İstanbul’un manevî sultanı Eyyûb Sultân’a yapılan beş nasihat

Dünkü makâlemizde, Resûlullah Efendimiz’in, Hâlid bin Zeyd’e (radıyallahü anh) yaptığı beş tavsiyeyi yazmıştık. Bugün, hadîs-i şerîfte mevzû-i bahis edilen “kanâat” ve “tama” terimleri üzerinde birer nebze duralım. [Kalan üç madde üzerinde de inşâallah başka bir zaman dururuz.]

1- Başkalarının ellerinde olan şeylere göz dikmemek, kendisinde bulunanlarla iktifâ etmek, yanî kanâat ehli olmak çok önemli bir haslettir. Bu, gerçek zenginliktir. Şimdi “kanâat” hakkında birkaç kelime söylemek gerekirse şunları ifâde edebiliriz:
“Kanâat”: “Yeme, içme ve barınacak yer husûsunda bileğinin emeği, alnının teri ile kazandığına râzı olmak, başkasının kazancına göz dikmemek” demektir.

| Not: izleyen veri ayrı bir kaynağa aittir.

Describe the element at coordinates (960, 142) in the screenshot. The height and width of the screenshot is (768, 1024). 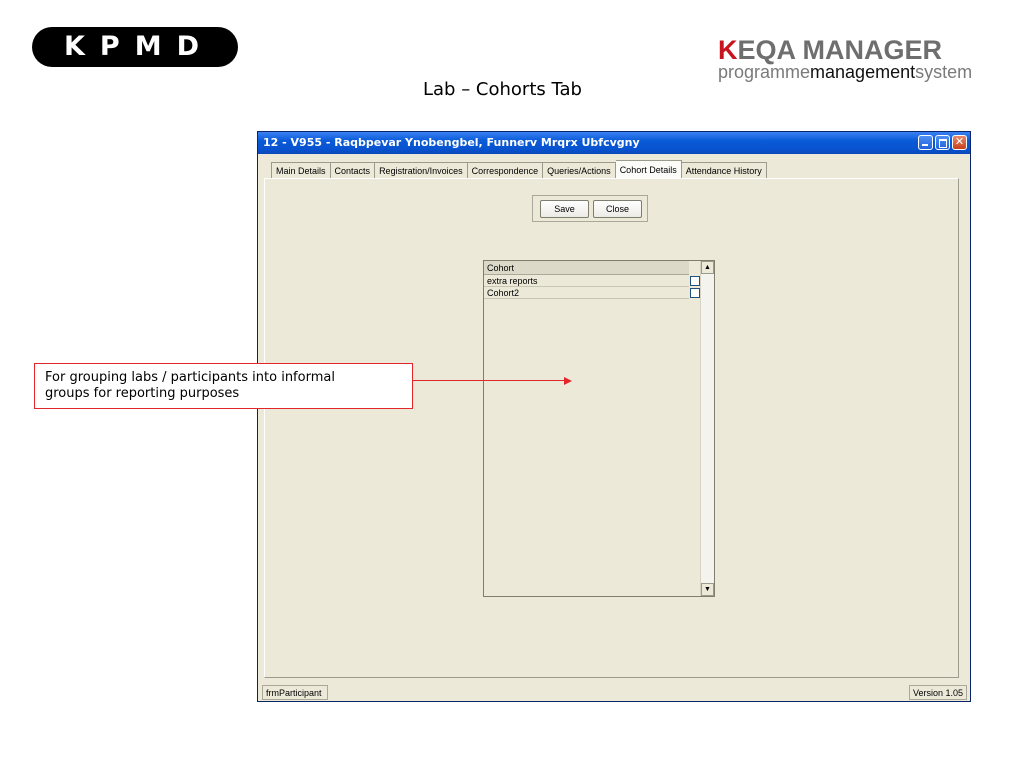
I see `close-icon: ✕` at that location.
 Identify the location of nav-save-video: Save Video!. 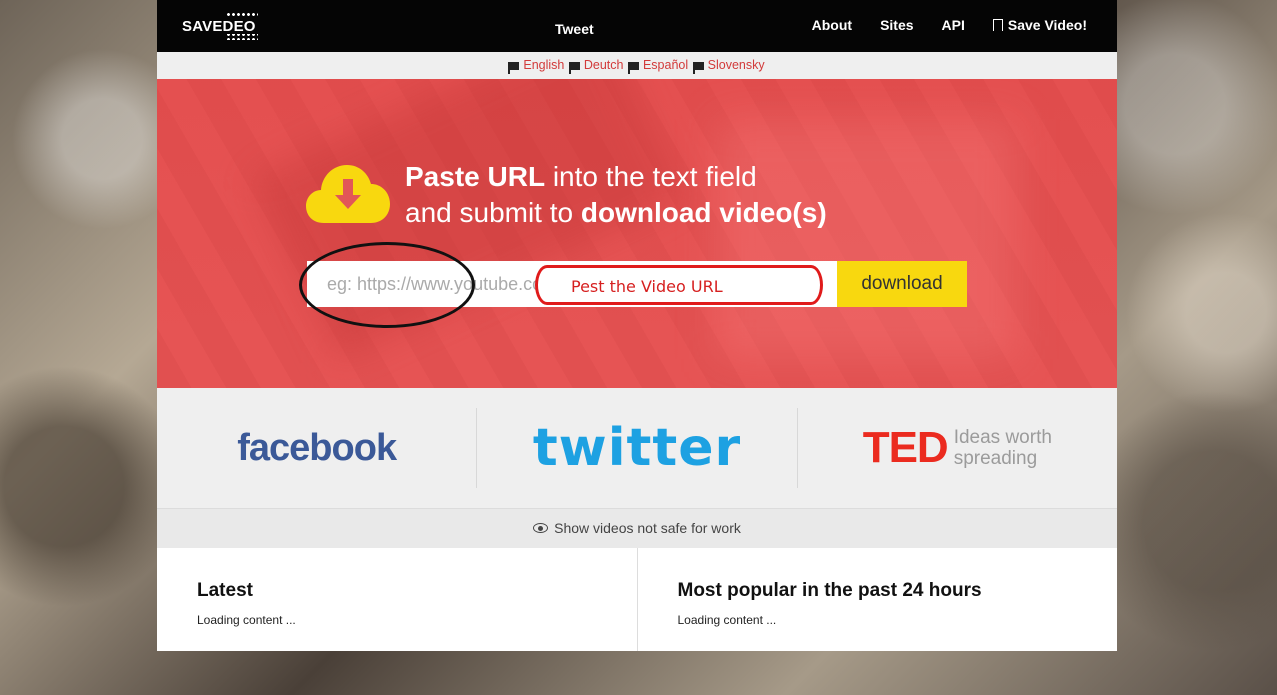
(1040, 26).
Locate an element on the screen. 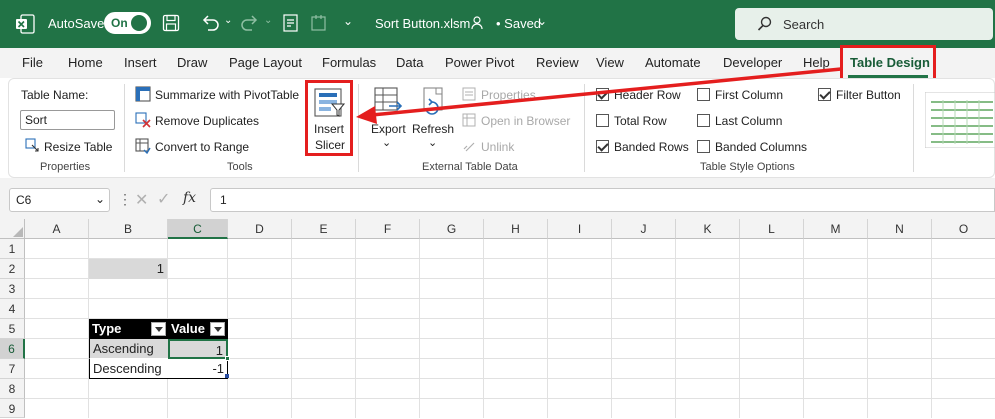 This screenshot has width=995, height=419. refresh-dropdown-icon: ⌄ is located at coordinates (432, 142).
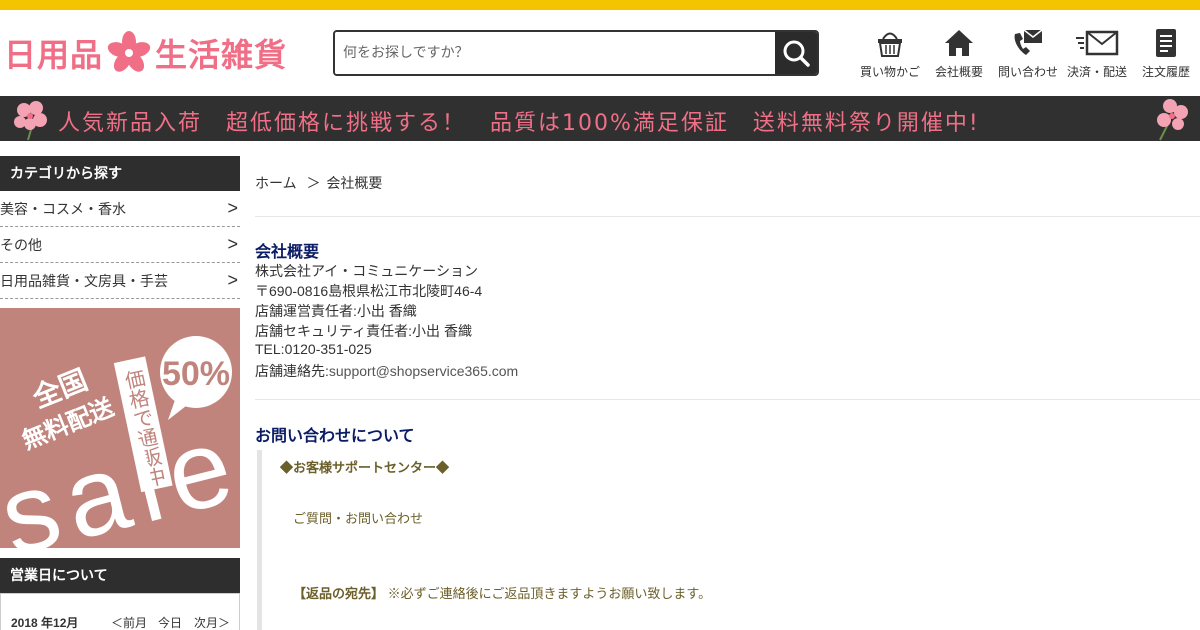 The image size is (1200, 630). What do you see at coordinates (129, 622) in the screenshot?
I see `calendar-prev-button: ＜前月` at bounding box center [129, 622].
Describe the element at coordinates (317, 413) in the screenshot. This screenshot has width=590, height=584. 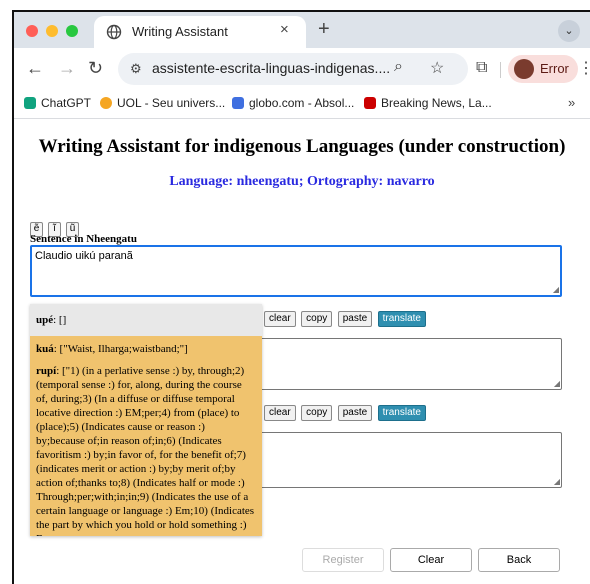
I see `copy-button-2: copy` at that location.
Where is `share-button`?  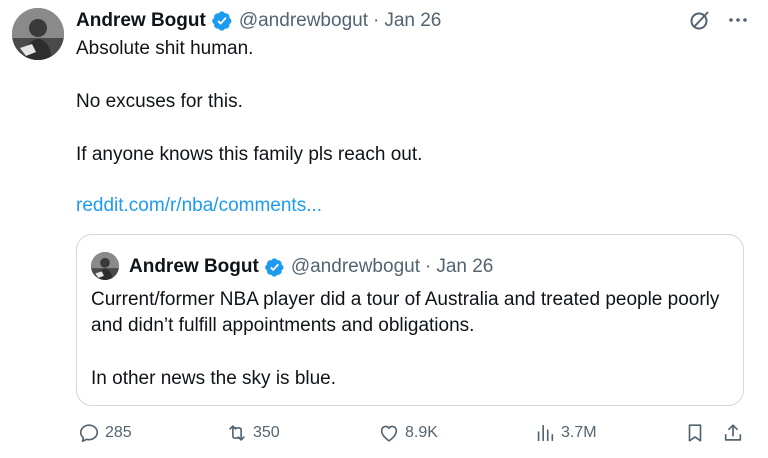 share-button is located at coordinates (733, 433).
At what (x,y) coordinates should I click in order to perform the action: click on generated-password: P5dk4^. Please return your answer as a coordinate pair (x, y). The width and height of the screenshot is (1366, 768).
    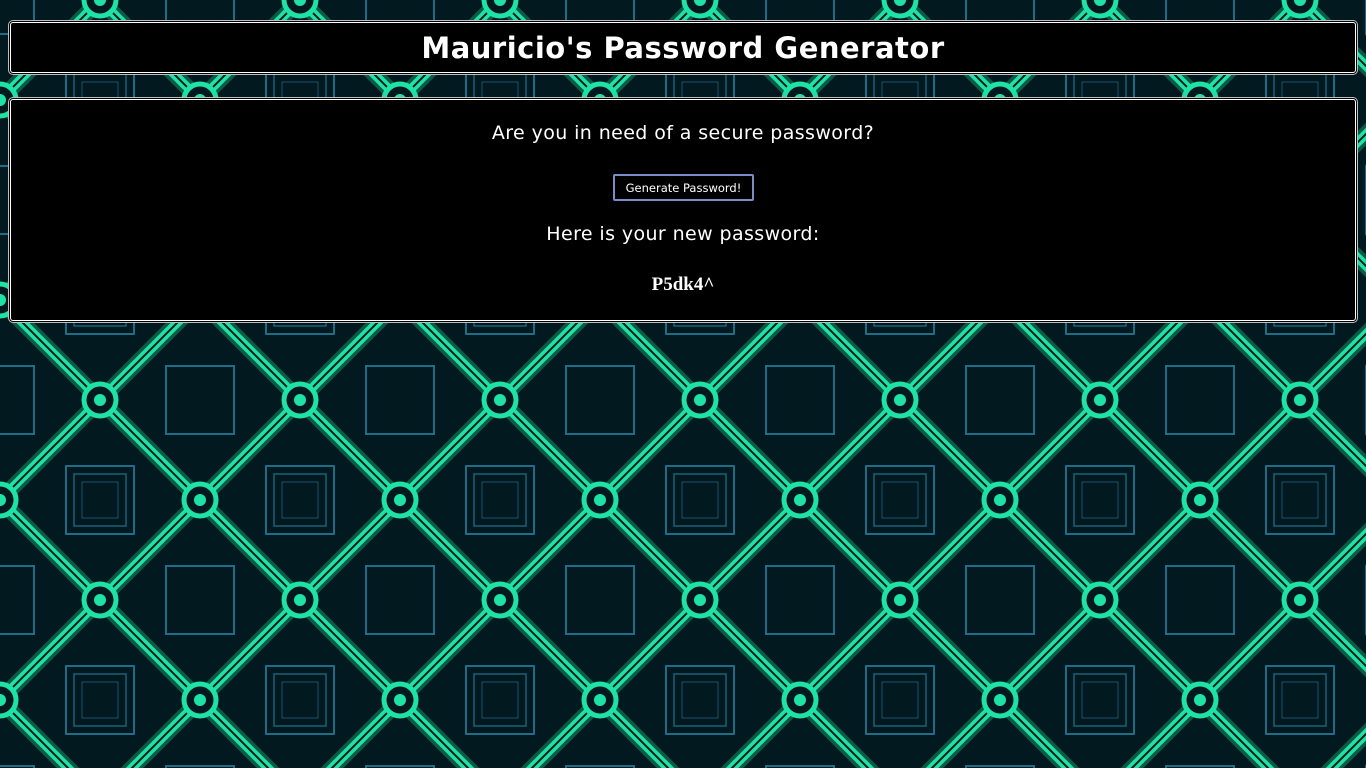
    Looking at the image, I should click on (683, 284).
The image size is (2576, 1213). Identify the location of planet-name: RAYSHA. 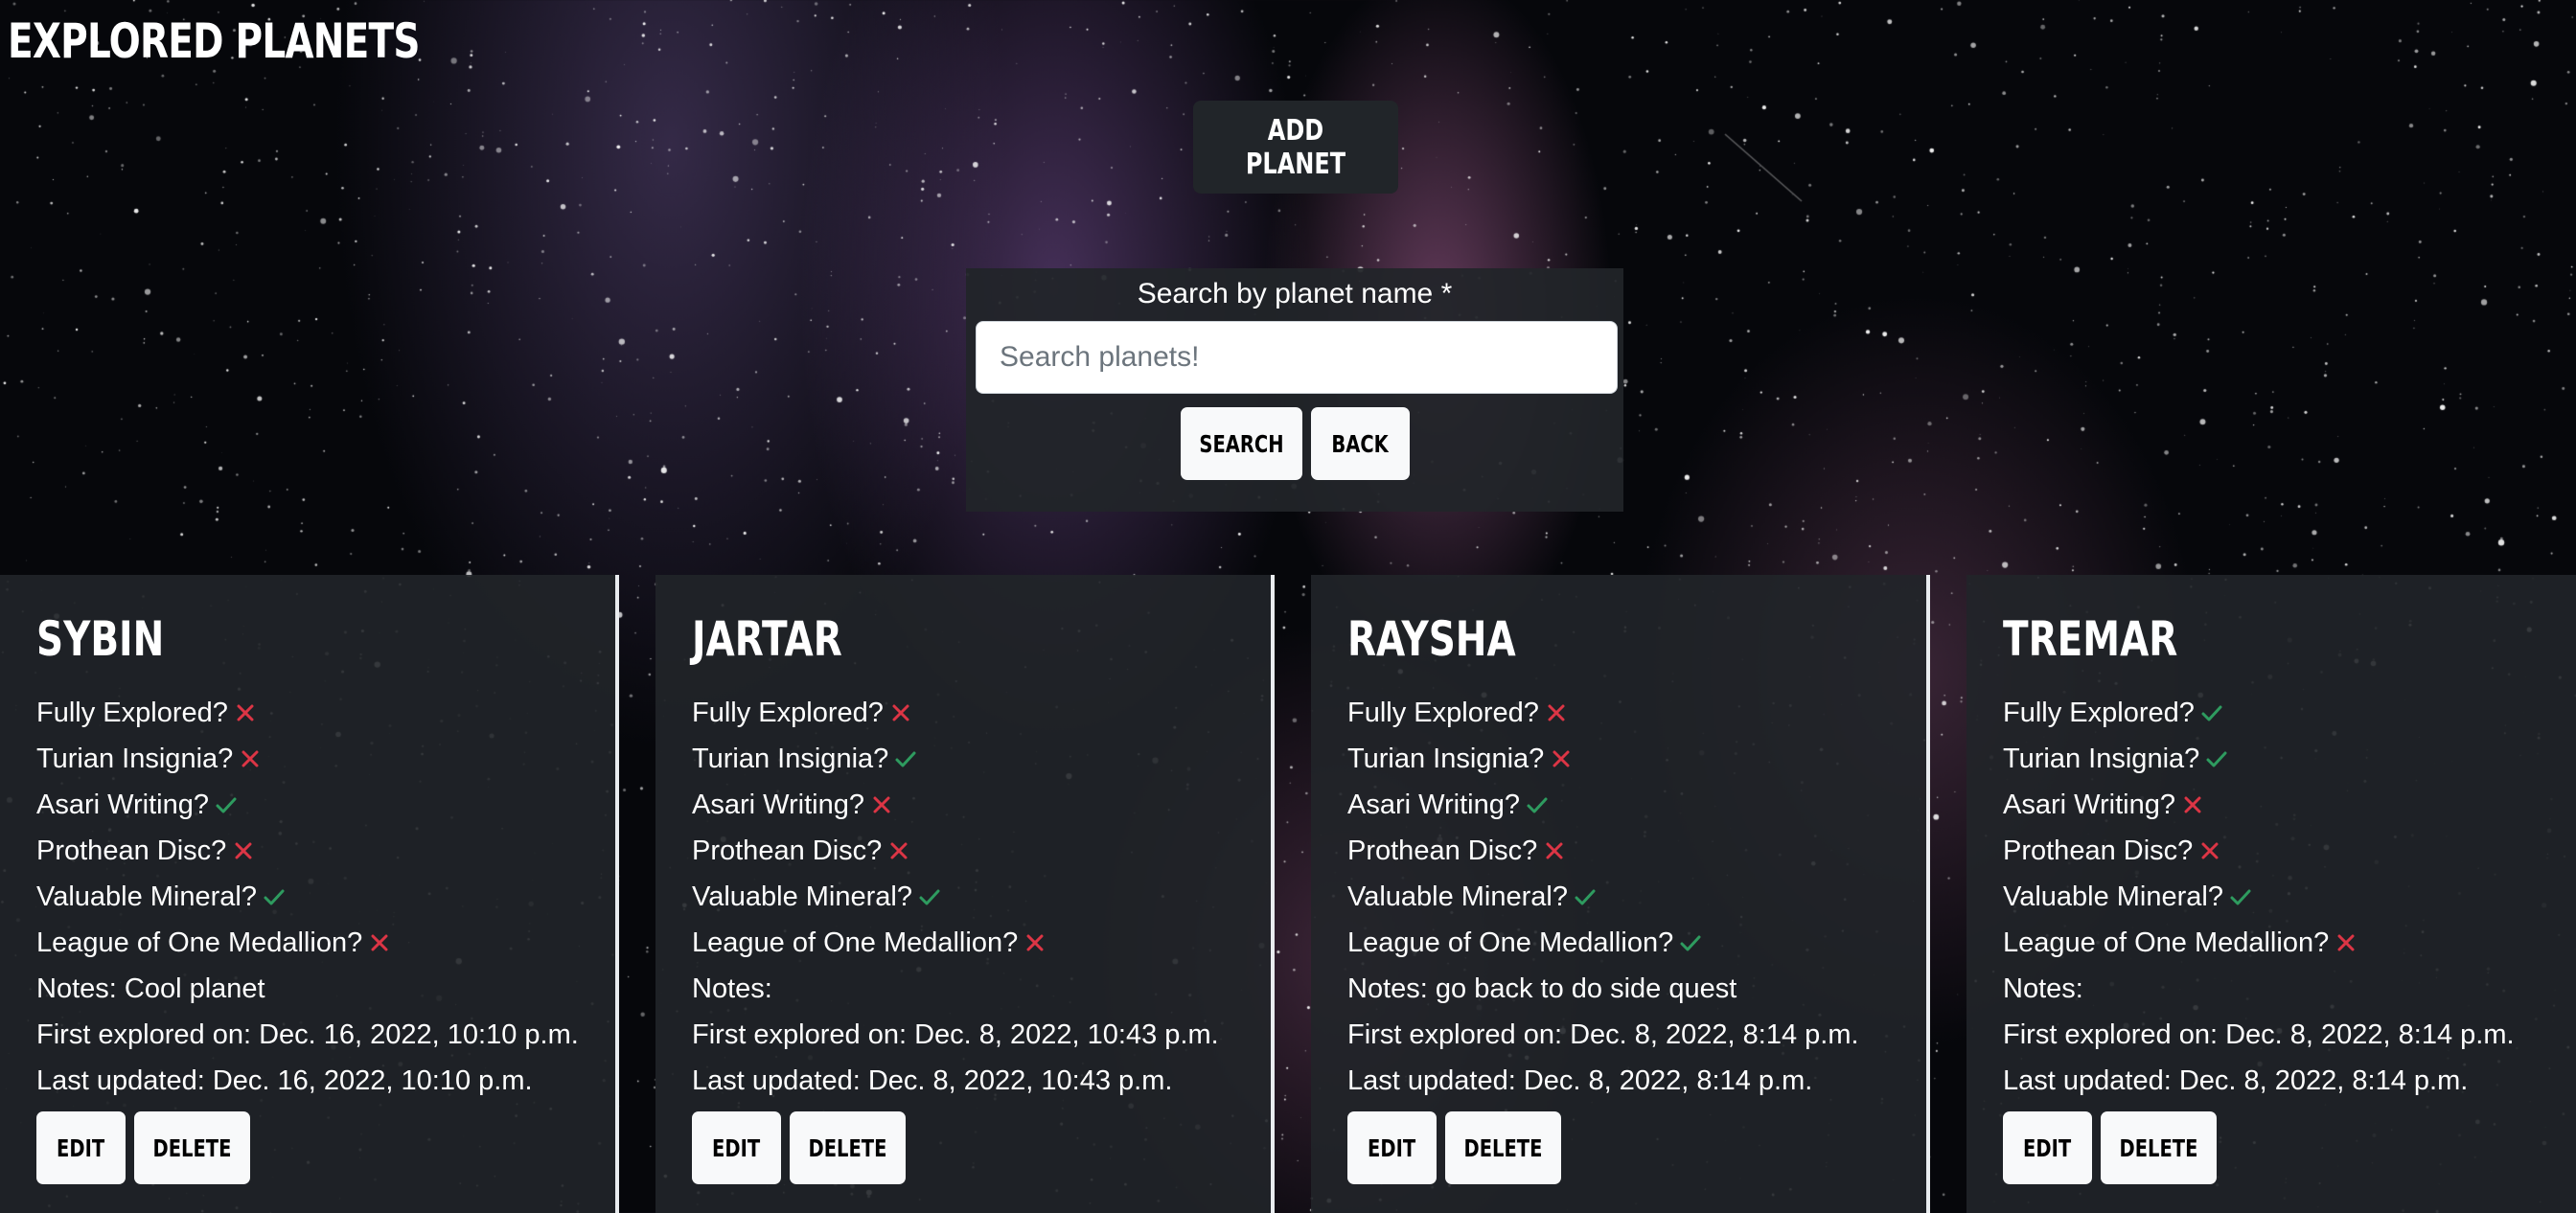
(1432, 639).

Kanâat, çalışmayıp sâdece eline geçeni kullanmak, tembel tembel oturup, başka bir şey aramamak değildir. Aksine hırslı hareketlerden kaçınıp gönül huzûru ile yaşamaktır.
Allahü teâlâ, bir hadîs-i kudsîde buyuruyor ki: “Ey kulum! Emrettiğim farzları yap, insanların en âbidi olursun. Yasak ettiğim harâmlardan sakın vera’ sâhibi olursun. Verdiğim rızka kanâat eyle, insanların en ganîsi (en zengini) olursun, kimseye muhtâc kalmazsın.” (Hadîs-i kudsî-Berîka)
Sevgili Peygamberimiz, hadîs-i şerîflerinde buyurmuştur ki: “İslâmiyetle şereflenen, hayâtı için yetecek nafakaya sâhib olan ve buna kanâat eden kimseye ne mutlu.” (Nisâbu’l-Ahbâr)
“Kanâat tükenmez bir hazînedir.” (en-Nihâye)
“Kanâat eden azîz, tama’ eden (dünyâ lezzetlerini harâm yollardan arayan) zelîl olur.” (en-Nihâye)
2- Tamahtan [tama’dan] sakınmaya gelince:
Ebû Saîd Muhammed el-Hâdimî, “el-Berîka”sında bu konuda çok kıymetli bilgiler vermektedir. O kitâbın bir bölümü “İslâm Ahlâkı” isimli eserde mevcuttur.  Şimdi yerimizin müsâadesi nisbetinde oradan bazı nakiller yapalım:
“Tama”, kalb hastalıklarının onbirincisidir. Dünyâ lezzetlerini harâm yollardan aramaya “Tama” denir. Tama’ın en kötüsü, insanlardan bir şeyler beklemektir. Kibre, ucba sebeb olan “Nâfile” ibâdetleri ve âhıreti unutturan “mubâh”ları yapmak da “tama” olur. Tama’ın zıddına, aksine “tefvîz” denir. “Tefvîz”, helâl ve fâideli şeyleri kazanmaya çalışıp da, bunlara kavuşmayı Allahü teâlâdan beklemektir.
“Şeytân, riyâyı ihlâs olarak ve tama’ı da tefvîz olarak göstererek, insanı aldatmaya çalışır. Allahü teâlâ, herkesin kalbine bir melek vazîfelendirmiştir. Bu melek, insana iyi düşünceler “ilhâm” eder. Şeytân da, insanın kalbine “vesvese”ler, kötü düşünceler getirir. Helâl yiyen bir kimse, ilhâm ile vesveseyi birbirinden ayırır. Harâm yiyenler ayıramazlar. İnsanın nefsi de, kalbine kötü düşünceler getirir. Bu düşüncelere ve arzûlara “hevâ” denir. İlhâm ve vesvese devâmlı olmaz. Nefsin hevâsı ise, devâmlıdır ve gittikçe artar. Vesvese, duâ ederek ve zikrederek azalır, netîcede yok olur. Hevâ ise, ancak kuvvetli “mücâhede” ile azalır ve yok olur…”
Bir hadîs-i şerîfte, “Şeytân, kalbe vesvese verir. Allahın ismi zikredilince, söylenince kaçar. Söylenmezse vesveselerine devâm eder” buyuruldu.